= 任务目标 =
请根据引用段落回答：测试程序里的生产者多长时间向buffer投入一次数据？

= 引用段落 =
------------------------------------
采用多线程模拟生产者和消费者编写测试程序，如下所示：

[cpp] view plain copy

/**@brief ring buffer测试程序，创建两个线程，一个生产者，一个消费者。
* 生产者每隔1秒向buffer中投入数据，消费者每隔2秒去取数据。
*@atuher Anker date:2013-12-18
* */
#include "ring_buffer.h"
#include <pthread.h>
#include <time.h>
#define BUFFER_SIZE 1024 * 1024
typedef struct student_info
{
uint64_t stu_id;
uint32_t age;
uint32_t score;
}student_info;
void print_student_info(const student_info *stu_info)
{
assert(stu_info);
printf("id:%lu\t",stu_info->stu_id);
printf("age:%u\t",stu_info->age);
printf("score:%u\n",stu_info->score);
}
student_info * get_student_info(time_t timer)
{
student_info *stu_info = (student_info *)malloc(sizeof(student_info));
if (!stu_info)
------------------------------------
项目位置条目
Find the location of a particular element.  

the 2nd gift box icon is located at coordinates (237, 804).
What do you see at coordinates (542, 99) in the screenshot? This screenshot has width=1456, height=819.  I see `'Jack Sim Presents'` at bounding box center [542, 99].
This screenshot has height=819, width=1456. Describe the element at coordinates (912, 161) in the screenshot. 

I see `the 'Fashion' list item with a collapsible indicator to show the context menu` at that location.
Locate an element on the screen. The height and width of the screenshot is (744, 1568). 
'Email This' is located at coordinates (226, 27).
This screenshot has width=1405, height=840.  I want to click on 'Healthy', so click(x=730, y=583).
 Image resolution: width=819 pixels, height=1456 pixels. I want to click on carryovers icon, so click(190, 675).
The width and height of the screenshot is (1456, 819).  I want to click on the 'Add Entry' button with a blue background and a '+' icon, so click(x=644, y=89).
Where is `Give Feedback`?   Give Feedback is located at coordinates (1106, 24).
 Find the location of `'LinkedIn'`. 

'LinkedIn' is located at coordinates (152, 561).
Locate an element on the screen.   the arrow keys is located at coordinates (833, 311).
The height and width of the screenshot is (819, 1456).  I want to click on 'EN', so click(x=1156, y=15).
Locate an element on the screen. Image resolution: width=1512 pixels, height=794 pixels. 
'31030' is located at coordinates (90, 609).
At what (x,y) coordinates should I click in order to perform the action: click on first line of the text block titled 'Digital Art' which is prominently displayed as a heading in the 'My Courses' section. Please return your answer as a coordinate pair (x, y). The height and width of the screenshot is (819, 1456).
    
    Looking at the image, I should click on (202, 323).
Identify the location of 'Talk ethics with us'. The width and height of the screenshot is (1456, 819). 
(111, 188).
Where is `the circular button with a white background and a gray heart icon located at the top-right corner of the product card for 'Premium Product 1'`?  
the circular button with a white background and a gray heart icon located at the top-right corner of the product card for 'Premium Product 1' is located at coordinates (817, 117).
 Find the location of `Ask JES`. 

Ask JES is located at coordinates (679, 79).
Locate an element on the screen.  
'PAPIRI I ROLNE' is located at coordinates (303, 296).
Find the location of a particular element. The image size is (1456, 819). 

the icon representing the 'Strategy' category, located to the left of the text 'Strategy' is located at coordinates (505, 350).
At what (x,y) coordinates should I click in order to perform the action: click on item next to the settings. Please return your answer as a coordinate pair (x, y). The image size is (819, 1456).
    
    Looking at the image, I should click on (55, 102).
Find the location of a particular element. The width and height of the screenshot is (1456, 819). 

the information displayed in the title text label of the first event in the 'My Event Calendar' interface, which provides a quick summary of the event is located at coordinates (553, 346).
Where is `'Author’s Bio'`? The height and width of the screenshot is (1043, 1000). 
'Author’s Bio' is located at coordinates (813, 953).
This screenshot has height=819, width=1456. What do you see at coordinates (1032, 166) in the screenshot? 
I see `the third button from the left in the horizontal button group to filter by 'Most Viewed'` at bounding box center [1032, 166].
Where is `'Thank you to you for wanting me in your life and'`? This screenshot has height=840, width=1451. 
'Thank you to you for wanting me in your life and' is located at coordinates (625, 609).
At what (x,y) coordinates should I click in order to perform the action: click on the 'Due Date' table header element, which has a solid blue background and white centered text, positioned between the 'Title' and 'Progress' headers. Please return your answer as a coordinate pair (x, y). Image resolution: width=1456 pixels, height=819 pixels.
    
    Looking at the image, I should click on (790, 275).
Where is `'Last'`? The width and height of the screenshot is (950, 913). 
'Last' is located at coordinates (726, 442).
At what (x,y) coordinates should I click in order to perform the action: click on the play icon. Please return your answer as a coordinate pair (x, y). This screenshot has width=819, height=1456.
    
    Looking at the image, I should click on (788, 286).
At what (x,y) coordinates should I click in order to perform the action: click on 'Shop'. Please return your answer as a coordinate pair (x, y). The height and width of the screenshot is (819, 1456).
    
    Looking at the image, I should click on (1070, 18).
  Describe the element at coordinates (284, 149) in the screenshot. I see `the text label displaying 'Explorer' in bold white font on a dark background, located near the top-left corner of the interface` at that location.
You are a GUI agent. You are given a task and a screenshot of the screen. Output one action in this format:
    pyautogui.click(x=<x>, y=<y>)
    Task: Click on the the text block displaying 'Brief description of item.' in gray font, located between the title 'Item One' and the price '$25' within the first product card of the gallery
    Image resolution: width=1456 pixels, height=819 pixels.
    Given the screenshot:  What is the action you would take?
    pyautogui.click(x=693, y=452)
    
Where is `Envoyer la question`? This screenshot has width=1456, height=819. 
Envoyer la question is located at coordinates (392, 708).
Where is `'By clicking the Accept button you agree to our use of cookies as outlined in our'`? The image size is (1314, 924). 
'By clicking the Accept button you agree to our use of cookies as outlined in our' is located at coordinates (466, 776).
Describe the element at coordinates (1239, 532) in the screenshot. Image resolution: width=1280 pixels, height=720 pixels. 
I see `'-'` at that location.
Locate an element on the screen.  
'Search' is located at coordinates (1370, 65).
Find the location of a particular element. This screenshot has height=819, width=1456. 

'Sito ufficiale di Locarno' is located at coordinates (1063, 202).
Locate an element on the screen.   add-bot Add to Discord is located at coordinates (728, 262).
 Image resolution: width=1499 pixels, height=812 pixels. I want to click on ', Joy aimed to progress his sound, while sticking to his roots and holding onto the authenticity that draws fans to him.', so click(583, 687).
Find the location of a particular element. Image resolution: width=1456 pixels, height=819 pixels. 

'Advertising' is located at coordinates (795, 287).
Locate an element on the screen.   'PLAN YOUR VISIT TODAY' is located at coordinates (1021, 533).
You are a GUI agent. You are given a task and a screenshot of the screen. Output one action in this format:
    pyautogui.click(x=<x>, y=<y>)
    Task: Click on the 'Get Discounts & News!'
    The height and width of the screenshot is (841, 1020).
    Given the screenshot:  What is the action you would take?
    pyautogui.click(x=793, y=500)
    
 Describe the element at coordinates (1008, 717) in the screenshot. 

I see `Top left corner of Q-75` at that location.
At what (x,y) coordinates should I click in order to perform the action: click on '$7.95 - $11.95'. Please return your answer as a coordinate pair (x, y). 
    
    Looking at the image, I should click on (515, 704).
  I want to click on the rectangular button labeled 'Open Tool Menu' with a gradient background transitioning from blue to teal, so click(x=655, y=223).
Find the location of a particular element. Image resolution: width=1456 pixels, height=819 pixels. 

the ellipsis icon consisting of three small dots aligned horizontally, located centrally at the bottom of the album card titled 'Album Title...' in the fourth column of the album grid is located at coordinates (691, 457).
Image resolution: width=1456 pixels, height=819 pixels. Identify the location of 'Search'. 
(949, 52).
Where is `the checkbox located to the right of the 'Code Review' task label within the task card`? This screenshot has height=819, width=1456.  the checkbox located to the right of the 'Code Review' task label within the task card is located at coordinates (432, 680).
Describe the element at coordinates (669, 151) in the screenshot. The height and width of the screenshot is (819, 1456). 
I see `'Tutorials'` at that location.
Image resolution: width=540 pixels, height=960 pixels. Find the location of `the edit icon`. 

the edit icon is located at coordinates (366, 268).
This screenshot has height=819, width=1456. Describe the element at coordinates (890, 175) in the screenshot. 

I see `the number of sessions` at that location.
------------------------------------
= 正确输出 =
每隔1秒投入一次。